Sabine Laruelle sur le Budget: "Pas possible en un jour et une nuit"

Sabine Laruelle dans le studio de Matin Première
Sabine Laruelle dans le studio de Matin Première - © RTBF

Sabine Laruelle était dans le studio de Matin Première ce lundi matin. L'occasion de revenir sur le Budget. Un Budget qui ne sera pas dépose ce lundi comme initialement prévu. "Ce n'est pas un exercice facile, ce n'était pas possible en un jour et une nuit" explique la ministre fédérale. Et de prévenir: "Il est plus que temps d'aboutir".

On attendait un budget pour ce lundi matin. Force est de constater qu'il n'en est rien. "Trouver 11,3 milliards d'euros, ce n'est pas un exercice facile", commente la ministre fédérale de l'Agriculture, des PME, des Indépendants et de la Politique scientifique qui pointe un retard sur le timing.

"Les discussions budgétaires sur le fond ont commencé samedi, c'était assez logique qu'aucune solution se dégage en un jour et une nuit". "L'Europe nous surveille", rappelle la libérale. Elle en appelle à un "travail sérieux, en profondeur" tout en insistant sur l'urgence à dégager ce budget. 

Douzième provisoire ? "Il faut se préparer à toutes les possibilités"

Ce lundi matin dans le Standaard, Yves Leterme dit qu'on peut oublier que le Parlement approuve encore un budget d'ici la fin de l'année et que le gouvernement prépare un budget de douzième provisoires. "Le premier ministre en affaires courantes doit se préparer à toutes les possibilités", commente l'invitée de Matin Première. 

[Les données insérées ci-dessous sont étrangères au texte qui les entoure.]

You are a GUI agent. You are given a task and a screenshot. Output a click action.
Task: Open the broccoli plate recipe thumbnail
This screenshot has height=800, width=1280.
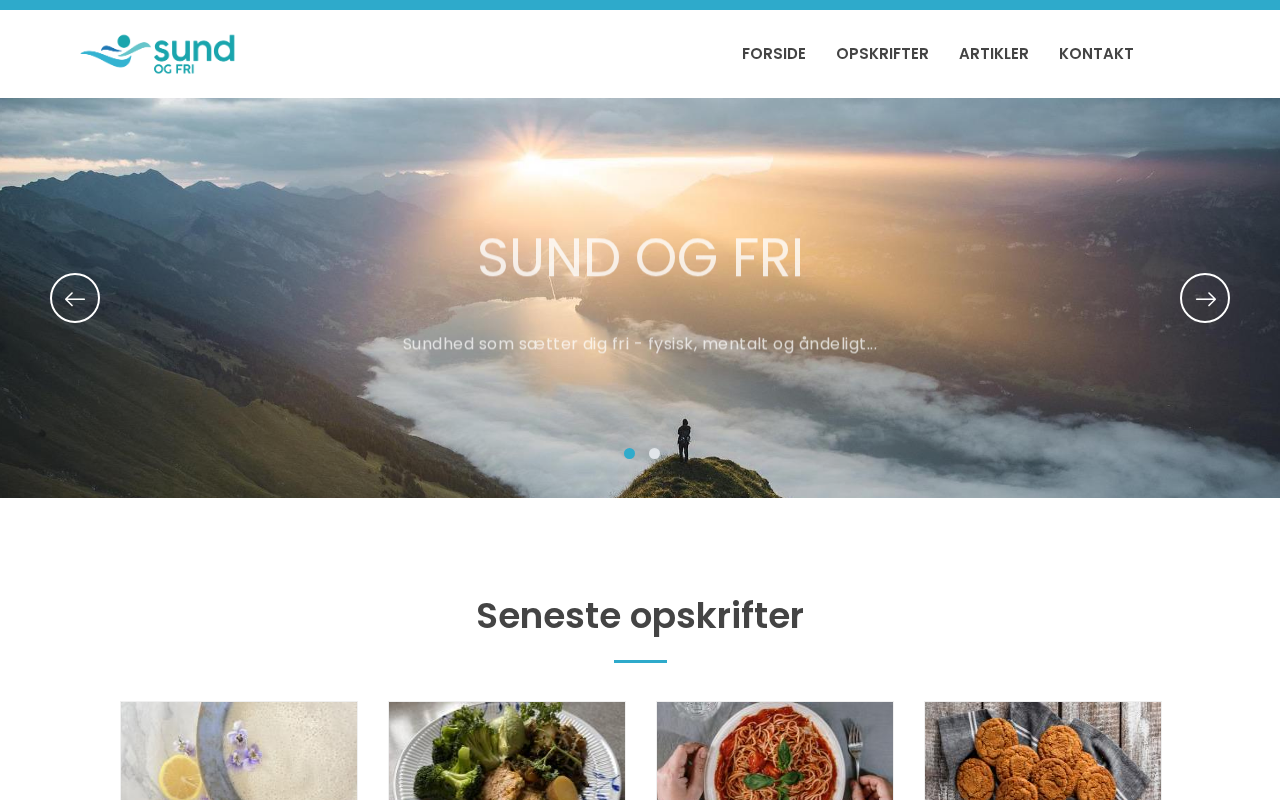point(507,751)

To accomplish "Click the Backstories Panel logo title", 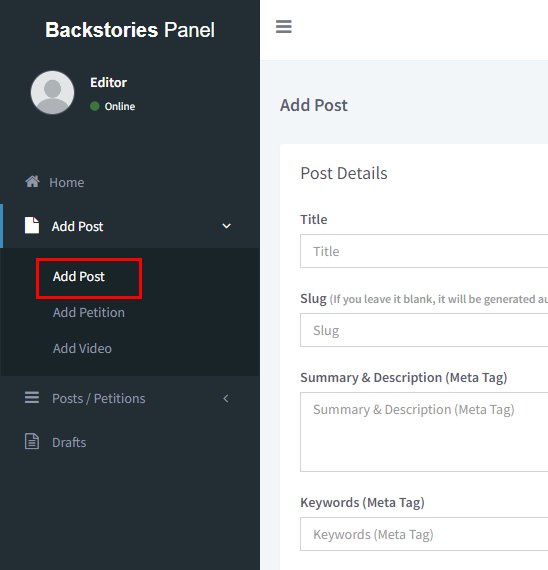I will tap(130, 30).
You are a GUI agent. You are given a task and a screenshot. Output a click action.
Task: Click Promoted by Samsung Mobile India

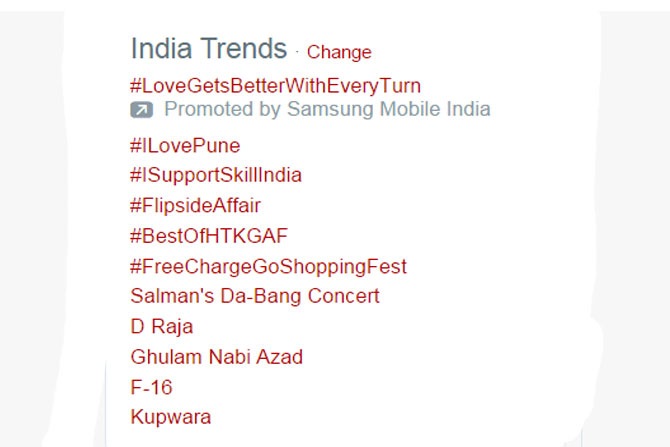click(327, 110)
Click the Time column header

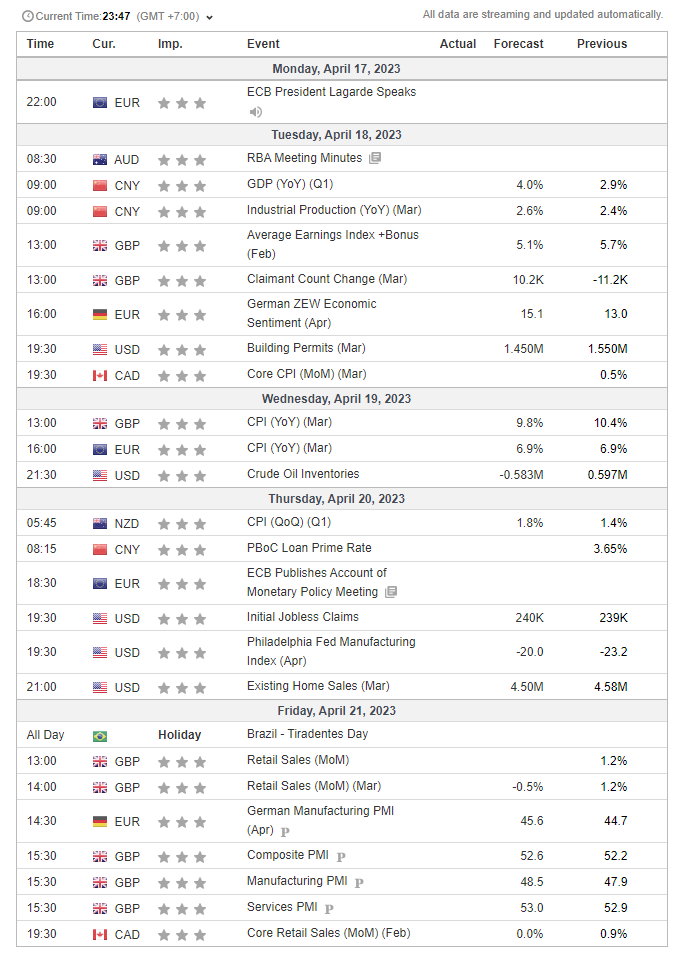click(40, 44)
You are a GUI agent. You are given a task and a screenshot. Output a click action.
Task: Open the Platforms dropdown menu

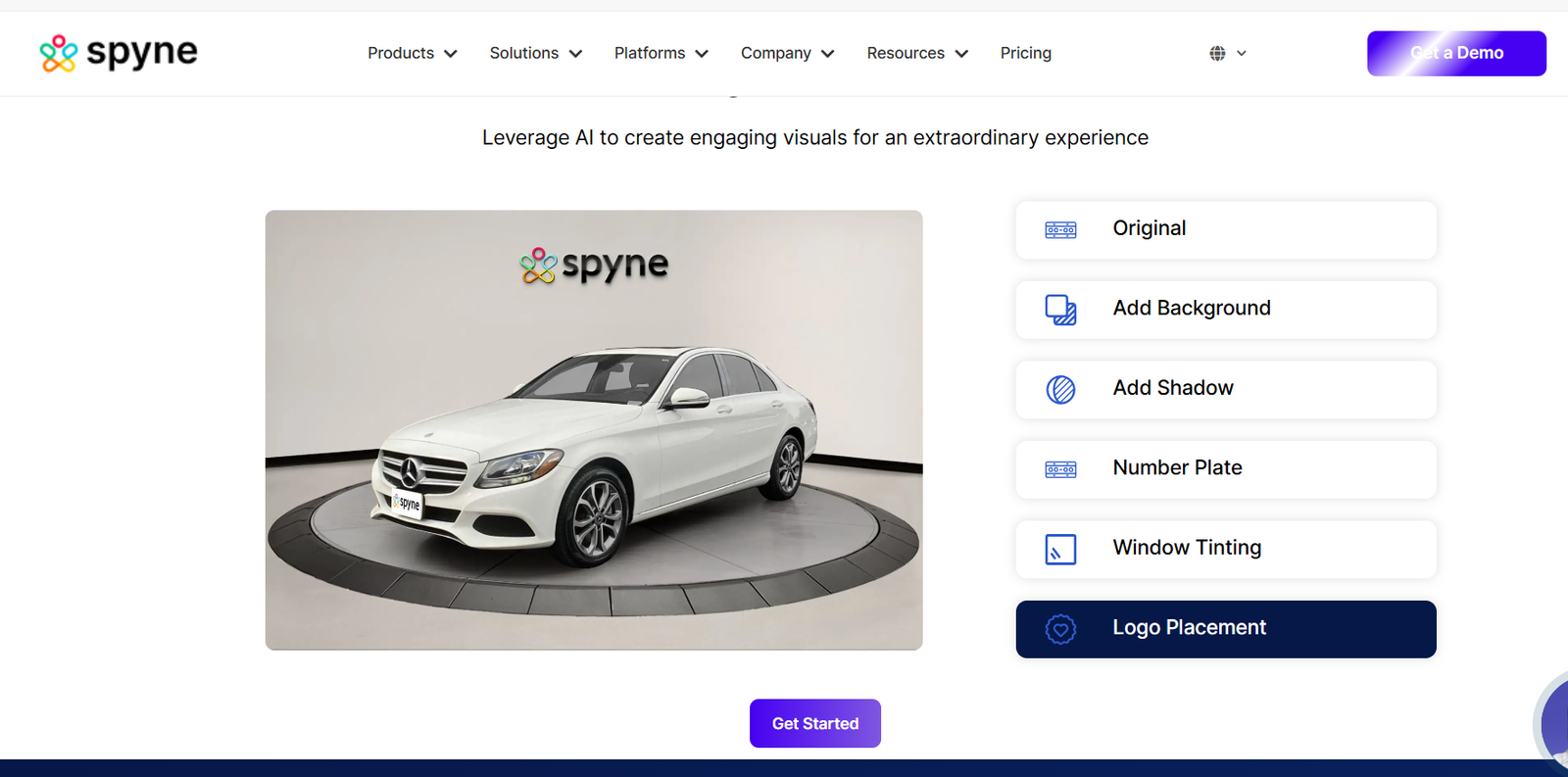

"Inutile de remplacer certains fonctionnaires"

Concernant le non-remplacement des fonctionnaires, "il faut que l'Etat fasse d'abord l'effort de voir quelles sont les dépenses que je ne suis pas obligé de faire, comment est-ce que l'Etat peut réduire son train de vie ?" se demande Sabine Laruelle. "Il serait incohérent et inacceptable que l'Etat continue à gaspiller dans certains coins et de demander aux Belges de faire tout l'effort". 

Selon l'invitée de Bertrand Henne, il faut mieux répartir les forces: il est inutile de remplacer des fonctionnaires dans certains services alors qu'il en manque dans d'autres (services de sécurité, d'incendie, etc.).

"Oui à l'indexation des titres-services sans toucher aux familles moyennes"

Les titres-services coûteraient environ 1,4 milliards d'euros par an. Faut-il en augmenter le coût pour l'utilisateur final ? Sabine Laruelle n'y voit aucun problème. En revanche, elle refuse vivement de passer à plus de 11 euros après 125 titres-service par an comme l'avancerait apparemment le PS.

"Qui utilise les titres-services ?", demande la ministre fédérale. "Ce sont les familles avec enfants, où Monsieur et Madame travaillent et font d'énormes efforts et qui trouvent dans les titres-services un système qui leur permet d'avoir une maison propre, le linge repassé", répond-elle. Bref, oui à l'indexation du prix des titres-services. "Mais toucher aux familles moyennes, c'est non".